You may also be interested in this Eurekalert release Scientists create organic photovoltaic devices to convert light into electricity which discusses the use of ionically self-assembled monolayer process onto a fullerene (bucky tube) surface, which generates a molecule thin organic photovoltaic cell -- without all those nasty solvents used in the traditional process of making the silicon counterpart.
There are real alternatives to implement if we want to get off this crazy dependency on fuel oil. But the real issue is not infrastructure, but politics; as the oil industry has it's hands on our political establishment. Just which of our presidential candidates comes from a family of oil tycoon and has a vice presidential nominee that's a former CEO of a large Texas oil company?

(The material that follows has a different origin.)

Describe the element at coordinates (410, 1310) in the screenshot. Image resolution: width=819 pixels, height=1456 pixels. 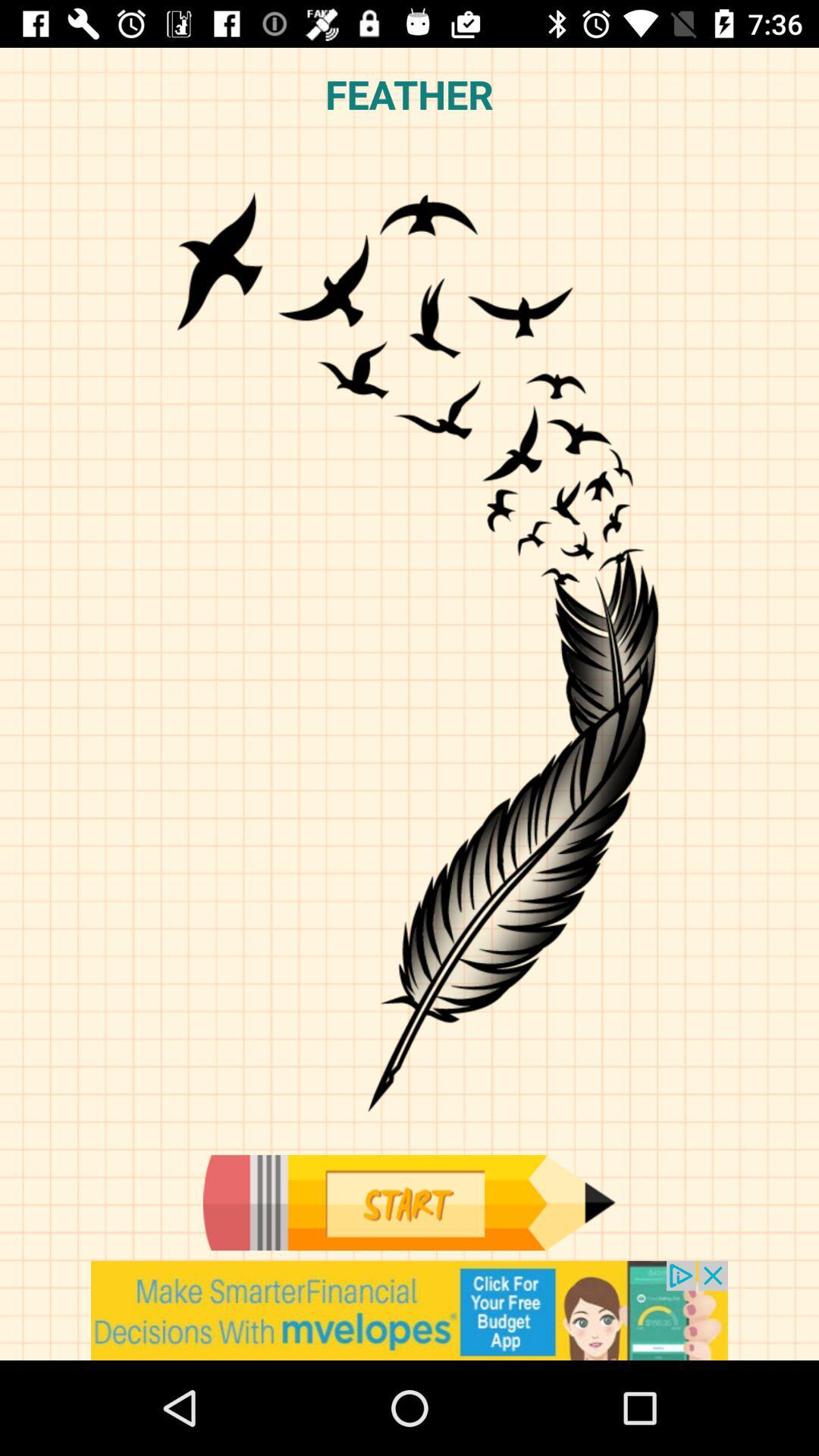
I see `open advertisement` at that location.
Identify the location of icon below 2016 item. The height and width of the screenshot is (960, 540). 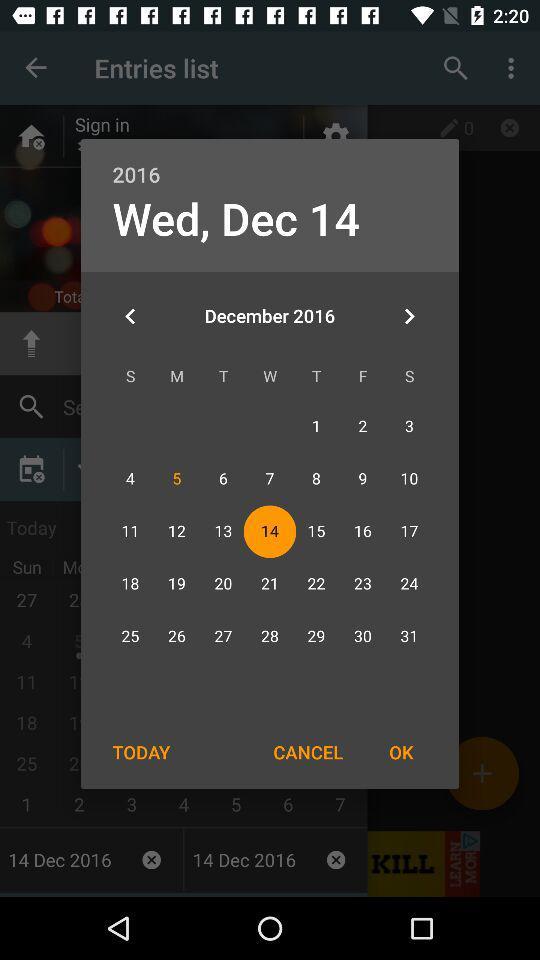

ps - Frankly, Gore's record on the environment is just a bunch of enviro-talk hooey as well. I think they both suck. I'll be voting Nader this time around. -
So use the current infratructure!
Wide acceptance of low-emissions vehicles is almost completely dependent on the existence of a, for lack of a better word, refueling infrastructure. People don't want to have to drive across town to the one electric recharge station (or hydrogen station, or whatever) when they could drive their combustion car 2 blocks. And they dont' want to run out of whatever fuel they're using out in the middle or nowhere, or in a bad neighborhood, etc.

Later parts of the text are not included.